Un altro progetto è 'Vincere da grandi', realizzato in collaborazione con il Coni e destinato alle famiglie residenti in aree disagiate e a forte rischio di emarginazione sociale. Questo progetto consente ai ragazzi di praticare gratuitamente varie attività sportive insieme a grandi campioni olimpionici. Sul versante della sostenibilità economica, Gtech ha proseguito il proprio impegno finalizzato alla creazione di valore nel tempo, accrescendo nel contempo la distribuzione del valore aggiunto fra tutti gli stakeholder.

In totale, 1,2 miliardi di euro di valore aggiunto netto sono stati creati e distribuiti solo nel 2014. I fornitori in tutto il mondo, chiamati a rispettare il Codice di Condotta dalla Società, sono 7.000 mentre i dipendenti sono 8.800 (+2,5% rispetto al 2013). Nel 2014 i ricavi della società ammontano a 3,1 miliardi di euro.

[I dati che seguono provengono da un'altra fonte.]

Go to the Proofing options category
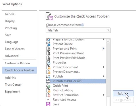Image resolution: width=136 pixels, height=106 pixels. pyautogui.click(x=11, y=28)
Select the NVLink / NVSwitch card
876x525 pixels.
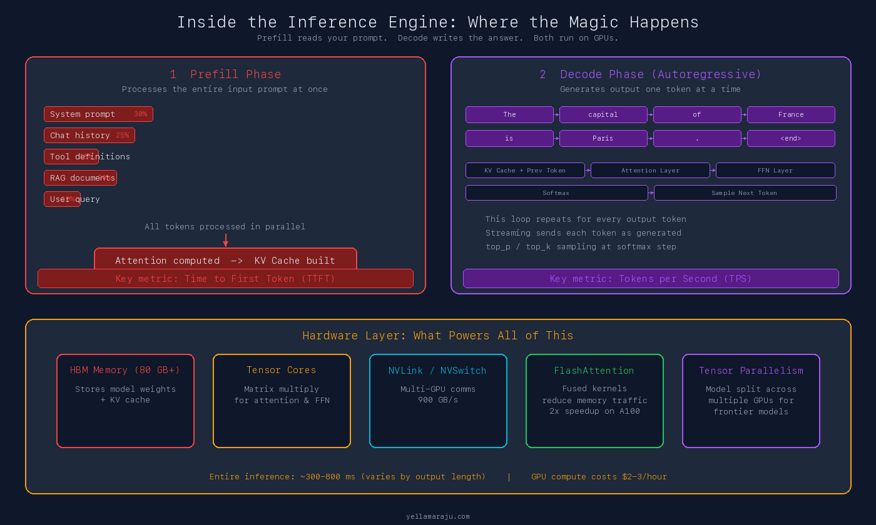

Infine, l'attenzione per l'ambiente. Attraverso un sistema di gestione ambientale, Gtech ha migliorato i propri risultati al fine di minimizzare l'impatto delle proprie attività e ridurre i rifiuti e l'inquinamento generati dai processi produttivi. Grazie alla realizzazione di azioni di risparmio energetico nelle sue due sedi principali di Roma, Gtech ha realizzato un risparmio energetico di oltre il 12%.